Assonance is the repetition of internal vowel sounds in a word. It depends upon the vocal sound and not on the spellings. Here the reader will find examples of assonance in poetry as well as in literature.

Originated from the Latin word “assonare” in early 18th century.

Definition

The repetition of internal vowel sounds in syllables of the word that are close together, however the vowels do not end the same sound. It is used to give emphasize on the important words in a line. Assonance depends solely on the vocal sound and not on the spellings of the words. For example, “asleep under a tree”, “each evening”, “seen”-“beat”, “gold” “killed” the words indicating the vowel “e’’ which is called assonance.

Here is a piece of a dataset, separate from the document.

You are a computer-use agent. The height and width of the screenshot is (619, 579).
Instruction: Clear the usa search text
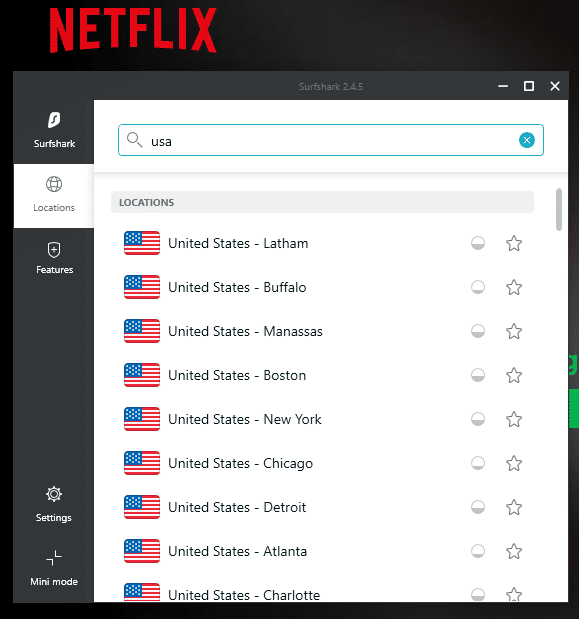[x=527, y=140]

Effect of Rhyme in Assonance:

‘Rhyme’ is used in a word or line to create rhythm. The words in which the rhyme is used are having identical vowels at the end of syllable. “mystery” and “chemistry”, “shower” and “power”, “differential” and “financial”.

Importance of Assonance:

“Assonance” has very important role in creating musical, rhythmic and lyrical affect in a poem or prose. It is also useful to create the intending mood and tone of the text. Through assonance, readers are able to memorize the poem easily.

Assonance in Sentences:

  • I must confess that in my quest, I felt depressed and restless.
  • It beats, as it sweeps, as it cleans!
  • “Go slow on the road”
  • “Get ready for feast”
  • “Go to the Godown”

Examples in Literature

Frost at Midnight by S.T. Coleridge

“That solitude which suits Abstruser musings

Here the use of ‘u’ sound in the words is indicating assonance.

Sonnet-I” by Shakespeare

“His tender heir might Bear his memory”

The use of “e” vowel in the words above is example of assonance.

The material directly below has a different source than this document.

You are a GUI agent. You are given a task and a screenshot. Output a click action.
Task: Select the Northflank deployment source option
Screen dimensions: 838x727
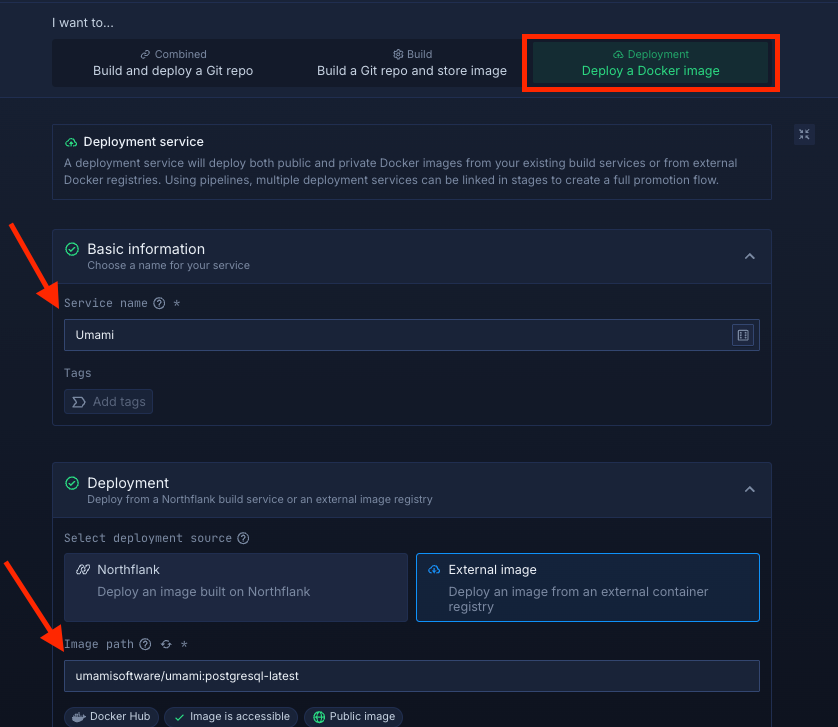236,587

Daffodils” by William Wordsworth

“A host, of golden daffodils; Beside the lake, beneath the trees, Fluttering and dancing in the breeze

In the above stanza, the use of word “o” and “e” is indicating the use of assonance.

The Bee Meeting” by Sylvia Plath

“Strips of tinfoil winking like people”

Here the use of repeated internal vowel sound “I” has been shown.

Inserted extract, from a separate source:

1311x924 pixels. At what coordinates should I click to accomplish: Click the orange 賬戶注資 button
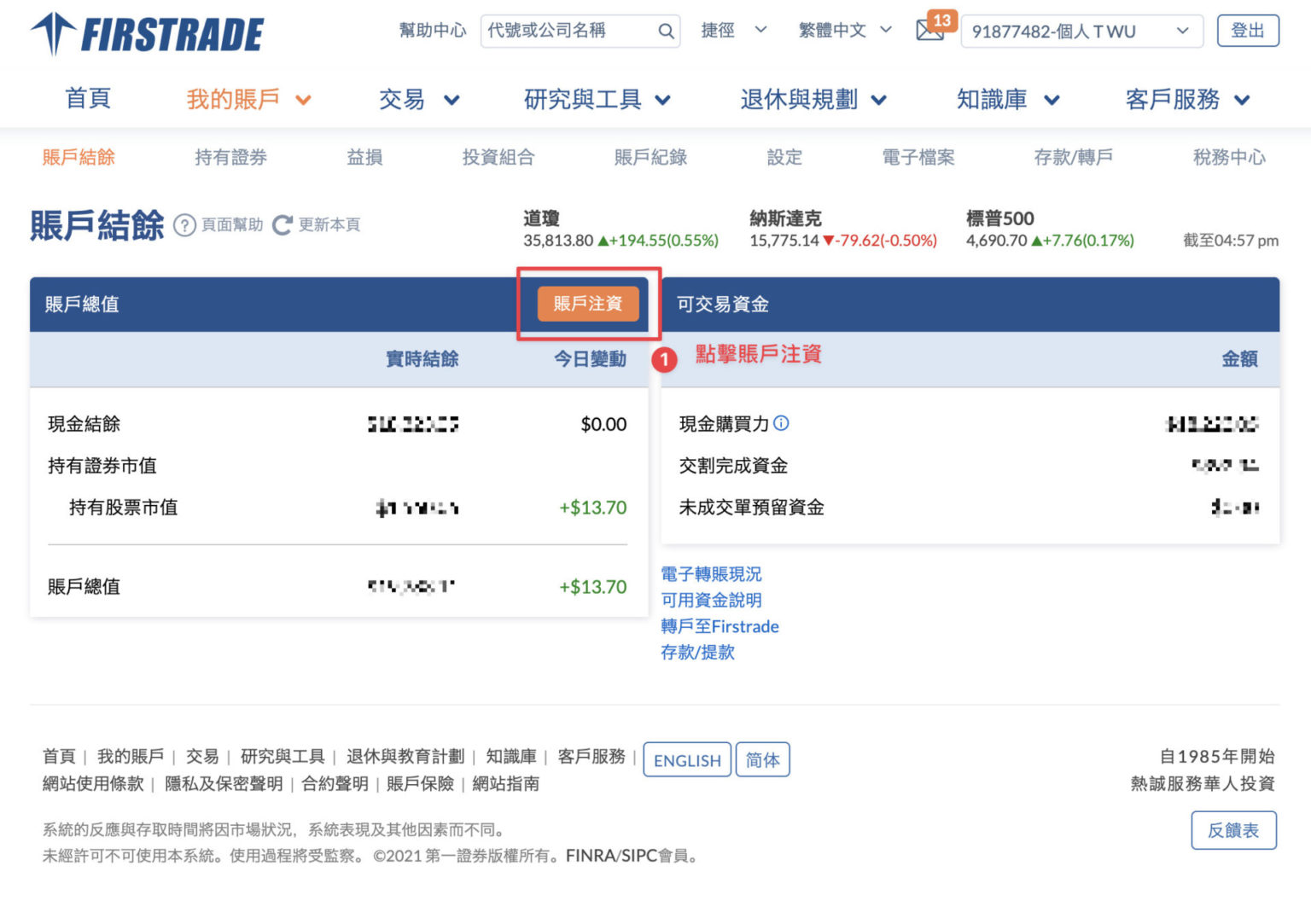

The Lotos-Eaters” by A.L. Tennyson

“The Lotos blooms below he barren peak: The Lotos blows by every winding creek: All day the ‘wind breathe’s low with mellower tone, Thro’ every hollow cave and alley lone, Round and round the spicy owns the yellow Lotos-dust is blown.

“Tennyson” has used assonance “o” in the said stanza.

Strange Meeting” by Wilfred Owen”

It seemed that out of battle I escaped, Down some profound dull tunnel, long since scooped, Through granites which titanic wars had groined, Yet also there encumbered sleepers groaned, Too fast in thought or death to be bestirred.

The Solitary Reaper” by William Wordsworth

“Will no one tell me what she sings? Perhaps the plaintive numbers flow. For old unhappy far-off things. And battles long ago”.

Song of R. Garham of Gartmore

“If doughty deeds my lady please. Right soon I’ll mount my steed”.

Mother to Son by Langston Hughes

Life for me ain’t been no crystal stair.

Here the repetition of vowel sound “a” in the words crystal stair has come which is example of assonance.

Difference between Assonance & Consonance

‘Assonance’ is the use of same vowel sounds at the end of word in a sentence. For example, ‘feel’, ‘deal’. Here the use of ‘e’ vowel sound is similar.

‘Consonance’ is the use of same consonants in the word. For example, “swayed”, “sweet”. Here the “s” consonant is similar in both the words.

Difference between Assonance & Alliteration

The difference between the ‘assonance’ and ‘alliteration’ is that assonance indicates the similar vowel sound effect in a sentence whereas ‘alliteration’ is repetition of similar letters words in a sentence.